Bill Clinton, former US president, will no longer travel to Nigeria to attend the signing of a peace accord between President Muhammadu Buhari and Atiku Abubakar, presidential candidate of the Peoples Democratic Party (PDP).
According to the National Peace Committee (NPC) led by Abdulsalami Abubakar, former head of state, Clinton was expected to be in Abuja on Wednesday to deliver an address and witness the second national peace accord signing ahead of the forthcoming elections.
Apart from giving a goodwill message, Clinton was expected to hold meetings with Buhari and Atiku.
Baroness Patricia Scotland, secretary-general of the Commonwealth, was also billed to attend the event.
But in a statement on Monday, Angel Ureña, Clinton’s spokesperson, said the former president’s visit to the country might be politicised in a way that is not in line with the goals of the committee.
“President Clinton appreciates General Abdulsalami Abubakar and the Nigerian National Peace Committee’s invitation to travel to Nigeria,” the statement read.
“He is incredibly supportive and respectful of the committee’s efforts, of the election process, and of the work being done to try to ensure a peaceful, free, fair, and transparent outcome.
“This is a crucial time in Nigeria, and President Clinton is hopeful that the election’s outcome reflects the will of the Nigerian people.
“Over the course of the last several days, and after various conversations with the different stakeholders, it’s become apparent that President Clinton’s visit to Nigeria has the potential to be politicized in a way that is not in line with the goals of the committee.
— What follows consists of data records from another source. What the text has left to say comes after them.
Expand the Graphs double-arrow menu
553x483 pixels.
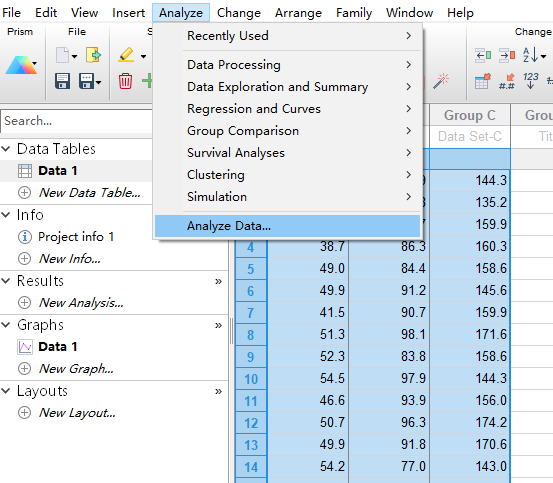tap(218, 325)
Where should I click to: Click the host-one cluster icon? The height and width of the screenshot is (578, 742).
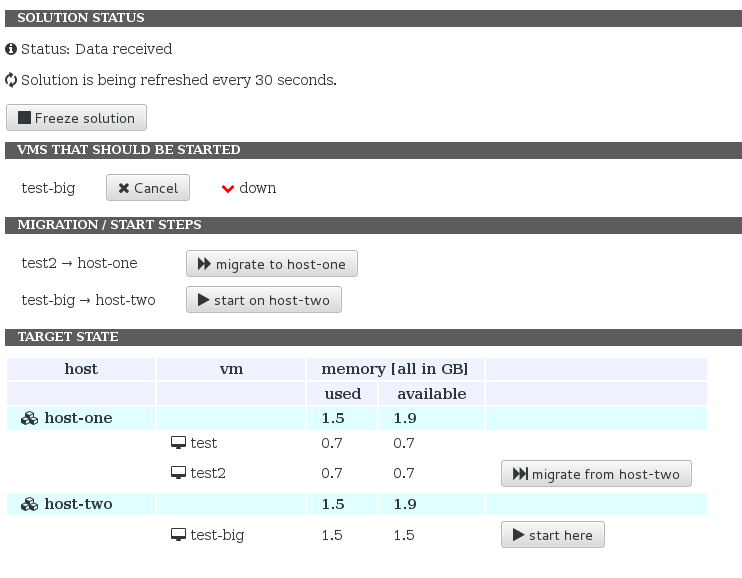coord(29,418)
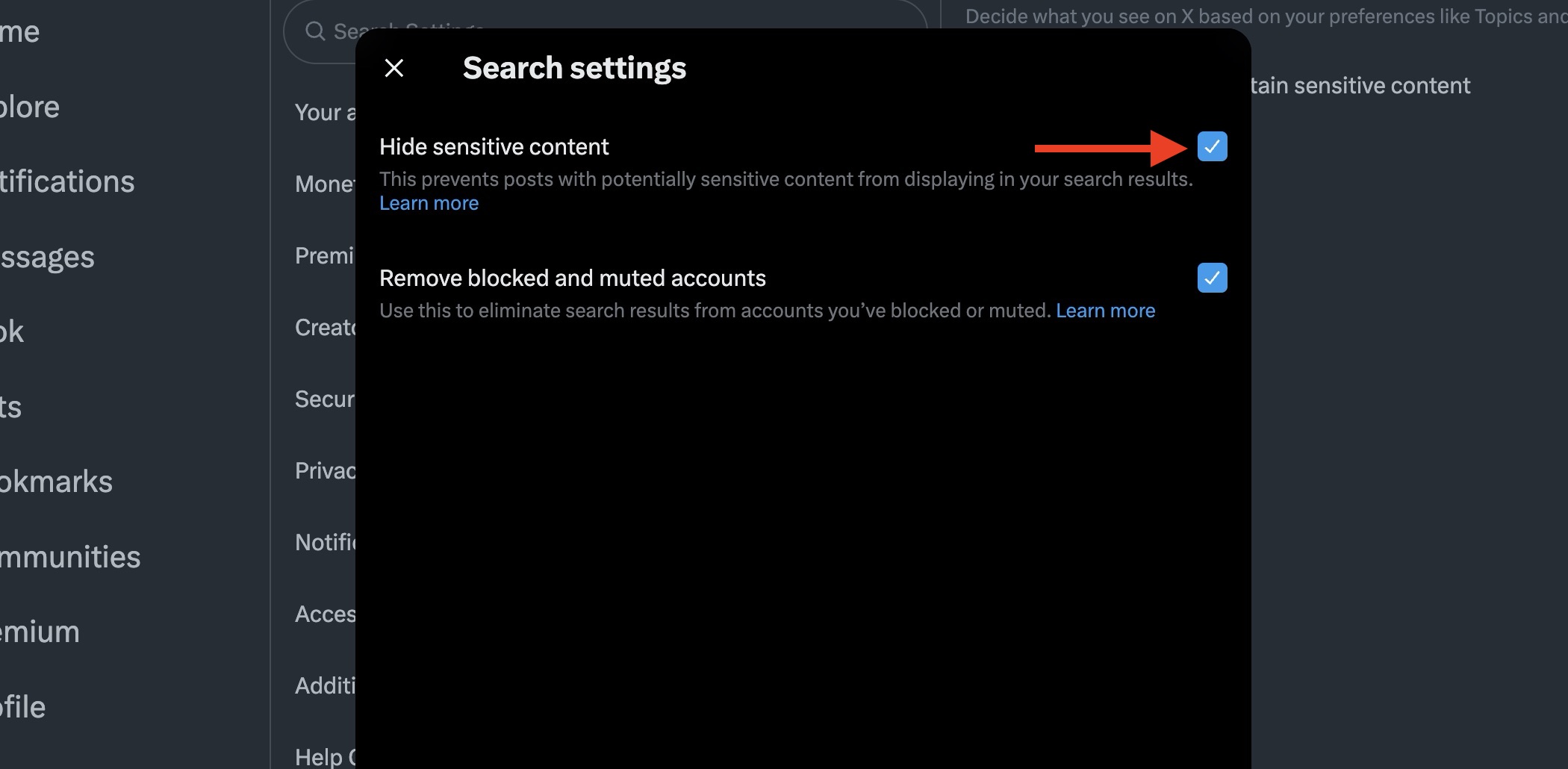This screenshot has width=1568, height=769.
Task: Open your Profile from the sidebar
Action: (21, 707)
Therefore, he will not be traveling to Abuja.
“He looks forward to talking to both candidates and General Abubarkar this week.”
Clinton announced his decision hours after Festus Keyamo, spokesman of the Buhari campaign, accused the US of interfering in the elections.
Keyamo also criticised Stuart Symington, US ambassador to Nigeria, for “overstepping” his ambassadorial brief.
Keyamo said the US and some other countries were acting as if they were in support of the PDP.